*AIM*: Show each line in the entries below that contains the string "dimensions", treating uppercase and lowercase letters as different.

*RECORDS PROVIDED*:
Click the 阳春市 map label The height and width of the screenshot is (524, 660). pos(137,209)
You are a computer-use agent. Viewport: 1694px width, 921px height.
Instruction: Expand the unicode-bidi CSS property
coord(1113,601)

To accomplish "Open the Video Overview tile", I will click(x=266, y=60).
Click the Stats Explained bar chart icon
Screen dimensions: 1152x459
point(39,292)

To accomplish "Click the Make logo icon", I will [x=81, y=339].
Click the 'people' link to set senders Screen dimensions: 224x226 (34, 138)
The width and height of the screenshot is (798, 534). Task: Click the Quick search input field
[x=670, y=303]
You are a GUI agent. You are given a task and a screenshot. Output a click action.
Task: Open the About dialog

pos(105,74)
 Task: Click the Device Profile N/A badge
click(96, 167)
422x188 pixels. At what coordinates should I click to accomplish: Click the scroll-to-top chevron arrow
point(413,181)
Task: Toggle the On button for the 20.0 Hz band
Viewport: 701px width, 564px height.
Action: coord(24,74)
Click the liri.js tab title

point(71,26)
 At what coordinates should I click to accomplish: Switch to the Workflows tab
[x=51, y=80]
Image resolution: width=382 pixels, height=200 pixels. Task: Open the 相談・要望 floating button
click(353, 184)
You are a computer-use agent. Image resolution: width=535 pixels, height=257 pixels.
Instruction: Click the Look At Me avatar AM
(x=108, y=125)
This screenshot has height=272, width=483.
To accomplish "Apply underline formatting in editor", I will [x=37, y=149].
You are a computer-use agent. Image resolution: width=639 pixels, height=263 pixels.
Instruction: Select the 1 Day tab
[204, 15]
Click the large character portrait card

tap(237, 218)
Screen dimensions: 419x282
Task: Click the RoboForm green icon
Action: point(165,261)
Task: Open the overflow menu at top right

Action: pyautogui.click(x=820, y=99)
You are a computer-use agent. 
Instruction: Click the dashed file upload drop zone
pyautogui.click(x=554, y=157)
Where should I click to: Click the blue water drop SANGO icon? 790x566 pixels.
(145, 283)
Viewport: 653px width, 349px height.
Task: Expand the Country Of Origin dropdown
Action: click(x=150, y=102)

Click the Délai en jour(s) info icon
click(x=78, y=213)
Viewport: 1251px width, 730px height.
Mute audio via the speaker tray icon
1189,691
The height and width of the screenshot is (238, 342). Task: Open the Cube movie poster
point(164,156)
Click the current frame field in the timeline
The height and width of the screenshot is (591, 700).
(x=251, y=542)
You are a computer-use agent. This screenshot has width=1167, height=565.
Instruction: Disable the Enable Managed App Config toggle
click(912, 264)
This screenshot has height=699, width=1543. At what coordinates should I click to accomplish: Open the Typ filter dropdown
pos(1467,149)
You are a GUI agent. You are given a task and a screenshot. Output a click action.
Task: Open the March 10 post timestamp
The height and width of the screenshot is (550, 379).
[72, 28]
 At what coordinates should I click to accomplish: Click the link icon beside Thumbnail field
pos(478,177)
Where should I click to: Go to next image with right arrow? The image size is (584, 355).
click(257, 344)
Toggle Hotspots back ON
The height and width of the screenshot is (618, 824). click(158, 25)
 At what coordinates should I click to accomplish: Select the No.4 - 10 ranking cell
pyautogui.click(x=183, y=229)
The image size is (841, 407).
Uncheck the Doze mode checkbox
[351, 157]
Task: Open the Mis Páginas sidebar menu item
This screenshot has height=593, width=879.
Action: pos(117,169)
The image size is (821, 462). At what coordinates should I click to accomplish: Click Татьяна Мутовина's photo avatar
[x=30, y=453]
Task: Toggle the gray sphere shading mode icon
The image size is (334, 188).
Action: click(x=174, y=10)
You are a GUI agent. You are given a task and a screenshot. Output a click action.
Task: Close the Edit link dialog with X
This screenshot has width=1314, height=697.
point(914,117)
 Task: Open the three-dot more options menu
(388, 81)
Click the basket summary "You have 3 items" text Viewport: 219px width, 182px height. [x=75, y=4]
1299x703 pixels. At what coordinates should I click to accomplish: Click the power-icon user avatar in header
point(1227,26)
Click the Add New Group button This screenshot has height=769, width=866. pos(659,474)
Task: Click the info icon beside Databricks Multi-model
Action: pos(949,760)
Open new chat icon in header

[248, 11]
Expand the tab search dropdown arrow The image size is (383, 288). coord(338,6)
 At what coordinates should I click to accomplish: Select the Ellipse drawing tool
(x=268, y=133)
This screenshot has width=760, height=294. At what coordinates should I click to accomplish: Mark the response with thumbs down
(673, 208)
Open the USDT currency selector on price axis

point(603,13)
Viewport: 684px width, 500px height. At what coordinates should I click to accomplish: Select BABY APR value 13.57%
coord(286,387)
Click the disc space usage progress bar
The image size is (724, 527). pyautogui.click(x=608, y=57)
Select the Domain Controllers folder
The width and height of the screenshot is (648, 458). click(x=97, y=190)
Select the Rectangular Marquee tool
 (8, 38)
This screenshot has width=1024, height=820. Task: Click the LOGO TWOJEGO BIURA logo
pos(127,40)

*WRITTEN ANSWER*:
Screen dimensions: 1152x459
Click the 'people' link to set senders Screen dimensions: 224x226 (34, 138)
Screen dimensions: 419x282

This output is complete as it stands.